Dataset excerpts:
* * * * * * * * *
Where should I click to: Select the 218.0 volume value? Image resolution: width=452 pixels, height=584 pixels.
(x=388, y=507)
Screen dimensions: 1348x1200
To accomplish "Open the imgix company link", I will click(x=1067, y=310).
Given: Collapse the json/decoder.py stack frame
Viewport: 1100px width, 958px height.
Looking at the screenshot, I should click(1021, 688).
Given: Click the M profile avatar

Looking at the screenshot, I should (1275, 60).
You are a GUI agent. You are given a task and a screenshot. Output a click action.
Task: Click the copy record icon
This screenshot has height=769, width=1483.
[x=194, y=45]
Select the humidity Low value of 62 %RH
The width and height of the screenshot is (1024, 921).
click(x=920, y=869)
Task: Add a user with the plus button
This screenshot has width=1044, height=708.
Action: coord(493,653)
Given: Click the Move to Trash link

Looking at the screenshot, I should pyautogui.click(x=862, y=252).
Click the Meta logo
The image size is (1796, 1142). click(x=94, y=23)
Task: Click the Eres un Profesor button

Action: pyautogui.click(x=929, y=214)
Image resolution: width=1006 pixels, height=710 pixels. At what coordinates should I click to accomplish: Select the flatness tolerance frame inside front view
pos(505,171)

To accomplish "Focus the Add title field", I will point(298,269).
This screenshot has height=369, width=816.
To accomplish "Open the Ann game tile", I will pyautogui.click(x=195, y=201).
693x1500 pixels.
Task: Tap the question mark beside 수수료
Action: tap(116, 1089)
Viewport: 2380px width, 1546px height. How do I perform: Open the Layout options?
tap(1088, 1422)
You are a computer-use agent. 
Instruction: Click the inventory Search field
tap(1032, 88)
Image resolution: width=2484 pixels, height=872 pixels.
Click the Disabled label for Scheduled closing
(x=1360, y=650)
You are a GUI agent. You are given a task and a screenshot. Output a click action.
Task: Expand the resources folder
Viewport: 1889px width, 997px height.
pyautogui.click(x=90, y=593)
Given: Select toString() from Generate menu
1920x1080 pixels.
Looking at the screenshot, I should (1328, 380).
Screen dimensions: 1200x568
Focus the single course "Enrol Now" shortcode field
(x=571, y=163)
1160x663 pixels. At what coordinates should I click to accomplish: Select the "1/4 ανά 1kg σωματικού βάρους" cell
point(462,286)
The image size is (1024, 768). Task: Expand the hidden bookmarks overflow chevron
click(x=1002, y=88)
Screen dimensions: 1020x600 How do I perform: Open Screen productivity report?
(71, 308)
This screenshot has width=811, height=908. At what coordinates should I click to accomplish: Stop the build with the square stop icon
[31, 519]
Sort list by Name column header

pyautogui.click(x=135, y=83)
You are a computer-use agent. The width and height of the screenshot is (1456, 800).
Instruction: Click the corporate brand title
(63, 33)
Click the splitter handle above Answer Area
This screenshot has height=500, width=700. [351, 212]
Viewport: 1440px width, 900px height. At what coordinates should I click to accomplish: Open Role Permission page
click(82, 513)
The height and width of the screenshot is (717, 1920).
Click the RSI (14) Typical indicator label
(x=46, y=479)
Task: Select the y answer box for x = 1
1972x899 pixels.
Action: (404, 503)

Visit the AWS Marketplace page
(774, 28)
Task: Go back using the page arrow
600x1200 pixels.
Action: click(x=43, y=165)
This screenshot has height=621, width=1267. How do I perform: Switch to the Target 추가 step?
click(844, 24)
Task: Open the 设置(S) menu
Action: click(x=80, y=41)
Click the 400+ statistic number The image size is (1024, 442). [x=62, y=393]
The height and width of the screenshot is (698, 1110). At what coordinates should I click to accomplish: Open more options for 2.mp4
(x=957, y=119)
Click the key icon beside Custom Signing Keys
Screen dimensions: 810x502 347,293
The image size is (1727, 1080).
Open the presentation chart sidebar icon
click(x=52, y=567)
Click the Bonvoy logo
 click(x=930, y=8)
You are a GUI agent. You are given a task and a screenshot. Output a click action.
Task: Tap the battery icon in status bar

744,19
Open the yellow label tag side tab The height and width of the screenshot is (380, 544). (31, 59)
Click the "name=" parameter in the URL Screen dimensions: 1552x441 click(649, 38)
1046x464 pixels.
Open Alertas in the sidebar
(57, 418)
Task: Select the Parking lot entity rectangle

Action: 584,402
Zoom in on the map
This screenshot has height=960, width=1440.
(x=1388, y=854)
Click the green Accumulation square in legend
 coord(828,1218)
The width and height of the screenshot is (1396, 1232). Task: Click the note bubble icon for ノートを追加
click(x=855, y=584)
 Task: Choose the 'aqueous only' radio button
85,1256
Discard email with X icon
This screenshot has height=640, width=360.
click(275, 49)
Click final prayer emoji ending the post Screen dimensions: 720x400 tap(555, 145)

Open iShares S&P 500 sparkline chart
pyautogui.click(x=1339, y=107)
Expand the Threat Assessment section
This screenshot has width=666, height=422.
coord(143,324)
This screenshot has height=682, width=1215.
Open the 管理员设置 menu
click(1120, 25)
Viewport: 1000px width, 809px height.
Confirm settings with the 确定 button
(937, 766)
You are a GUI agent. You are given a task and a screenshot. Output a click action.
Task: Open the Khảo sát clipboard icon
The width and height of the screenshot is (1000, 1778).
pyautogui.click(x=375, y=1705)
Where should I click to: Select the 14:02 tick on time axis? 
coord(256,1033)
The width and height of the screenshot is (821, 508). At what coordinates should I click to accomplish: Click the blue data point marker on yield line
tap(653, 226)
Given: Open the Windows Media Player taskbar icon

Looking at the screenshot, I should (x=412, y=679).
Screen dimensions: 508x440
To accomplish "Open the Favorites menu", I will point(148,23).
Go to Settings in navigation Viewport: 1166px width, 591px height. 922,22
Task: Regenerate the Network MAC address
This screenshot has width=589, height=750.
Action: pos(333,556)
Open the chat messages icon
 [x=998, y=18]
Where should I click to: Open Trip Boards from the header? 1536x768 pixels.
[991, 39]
* * * * * * * * *
Exercise goal: Output the records once more, exactly as they stand.

Your response:
Where should I click to: Select the 218.0 volume value? Image resolution: width=452 pixels, height=584 pixels.
(x=388, y=507)
Screen dimensions: 1348x1200
To accomplish "Open the imgix company link", I will click(x=1067, y=310).
Given: Collapse the json/decoder.py stack frame
Viewport: 1100px width, 958px height.
Looking at the screenshot, I should click(1021, 688).
Given: Click the M profile avatar

Looking at the screenshot, I should (1275, 60).
You are a GUI agent. You are given a task and a screenshot. Output a click action.
Task: Click the copy record icon
This screenshot has height=769, width=1483.
[x=194, y=45]
Select the humidity Low value of 62 %RH
The width and height of the screenshot is (1024, 921).
click(x=920, y=869)
Task: Add a user with the plus button
This screenshot has width=1044, height=708.
Action: coord(493,653)
Given: Click the Move to Trash link

Looking at the screenshot, I should pyautogui.click(x=862, y=252).
Click the Meta logo
The image size is (1796, 1142). click(x=94, y=23)
Task: Click the Eres un Profesor button

Action: pyautogui.click(x=929, y=214)
Image resolution: width=1006 pixels, height=710 pixels. At what coordinates should I click to accomplish: Select the flatness tolerance frame inside front view
pos(505,171)

To accomplish "Focus the Add title field", I will point(298,269).
This screenshot has height=369, width=816.
To accomplish "Open the Ann game tile", I will pyautogui.click(x=195, y=201).
693x1500 pixels.
Task: Tap the question mark beside 수수료
Action: tap(116, 1089)
Viewport: 2380px width, 1546px height. How do I perform: Open the Layout options?
tap(1088, 1422)
You are a computer-use agent. 
Instruction: Click the inventory Search field
tap(1032, 88)
Image resolution: width=2484 pixels, height=872 pixels.
Click the Disabled label for Scheduled closing
(x=1360, y=650)
You are a GUI agent. You are given a task and a screenshot. Output a click action.
Task: Expand the resources folder
Viewport: 1889px width, 997px height.
pyautogui.click(x=90, y=593)
Given: Select toString() from Generate menu
1920x1080 pixels.
Looking at the screenshot, I should (1328, 380).
Screen dimensions: 1200x568
Focus the single course "Enrol Now" shortcode field
(x=571, y=163)
1160x663 pixels. At what coordinates should I click to accomplish: Select the "1/4 ανά 1kg σωματικού βάρους" cell
point(462,286)
The image size is (1024, 768). Task: Expand the hidden bookmarks overflow chevron
click(x=1002, y=88)
Screen dimensions: 1020x600 How do I perform: Open Screen productivity report?
(71, 308)
This screenshot has width=811, height=908. At what coordinates should I click to accomplish: Stop the build with the square stop icon
[31, 519]
Sort list by Name column header

pyautogui.click(x=135, y=83)
You are a computer-use agent. The width and height of the screenshot is (1456, 800).
Instruction: Click the corporate brand title
(63, 33)
Click the splitter handle above Answer Area
This screenshot has height=500, width=700. [351, 212]
Viewport: 1440px width, 900px height. At what coordinates should I click to accomplish: Open Role Permission page
click(82, 513)
The height and width of the screenshot is (717, 1920).
Click the RSI (14) Typical indicator label
(x=46, y=479)
Task: Select the y answer box for x = 1
1972x899 pixels.
Action: (404, 503)

Visit the AWS Marketplace page
(774, 28)
Task: Go back using the page arrow
600x1200 pixels.
Action: click(x=43, y=165)
This screenshot has height=621, width=1267. How do I perform: Switch to the Target 추가 step?
click(844, 24)
Task: Open the 设置(S) menu
Action: click(x=80, y=41)
Click the 400+ statistic number The image size is (1024, 442). [x=62, y=393]
The height and width of the screenshot is (698, 1110). At what coordinates should I click to accomplish: Open more options for 2.mp4
(x=957, y=119)
Click the key icon beside Custom Signing Keys
Screen dimensions: 810x502 347,293
The image size is (1727, 1080).
Open the presentation chart sidebar icon
click(x=52, y=567)
Click the Bonvoy logo
 click(x=930, y=8)
You are a GUI agent. You are given a task and a screenshot. Output a click action.
Task: Tap the battery icon in status bar

744,19
Open the yellow label tag side tab The height and width of the screenshot is (380, 544). (31, 59)
Click the "name=" parameter in the URL Screen dimensions: 1552x441 click(649, 38)
1046x464 pixels.
Open Alertas in the sidebar
(57, 418)
Task: Select the Parking lot entity rectangle

Action: 584,402
Zoom in on the map
This screenshot has height=960, width=1440.
(x=1388, y=854)
Click the green Accumulation square in legend
 coord(828,1218)
The width and height of the screenshot is (1396, 1232). Task: Click the note bubble icon for ノートを追加
click(x=855, y=584)
 Task: Choose the 'aqueous only' radio button
85,1256
Discard email with X icon
This screenshot has height=640, width=360.
click(275, 49)
Click final prayer emoji ending the post Screen dimensions: 720x400 tap(555, 145)

Open iShares S&P 500 sparkline chart
pyautogui.click(x=1339, y=107)
Expand the Threat Assessment section
This screenshot has width=666, height=422.
coord(143,324)
This screenshot has height=682, width=1215.
Open the 管理员设置 menu
click(1120, 25)
Viewport: 1000px width, 809px height.
Confirm settings with the 确定 button
(937, 766)
You are a GUI agent. You are given a task and a screenshot. Output a click action.
Task: Open the Khảo sát clipboard icon
The width and height of the screenshot is (1000, 1778).
pyautogui.click(x=375, y=1705)
Where should I click to: Select the 14:02 tick on time axis? 
coord(256,1033)
The width and height of the screenshot is (821, 508). At what coordinates should I click to accomplish: Click the blue data point marker on yield line
tap(653, 226)
Given: Open the Windows Media Player taskbar icon

Looking at the screenshot, I should (x=412, y=679).
Screen dimensions: 508x440
To accomplish "Open the Favorites menu", I will point(148,23).
Go to Settings in navigation Viewport: 1166px width, 591px height. 922,22
Task: Regenerate the Network MAC address
This screenshot has width=589, height=750.
Action: pos(333,556)
Open the chat messages icon
 [x=998, y=18]
Where should I click to: Open Trip Boards from the header? 1536x768 pixels.
[991, 39]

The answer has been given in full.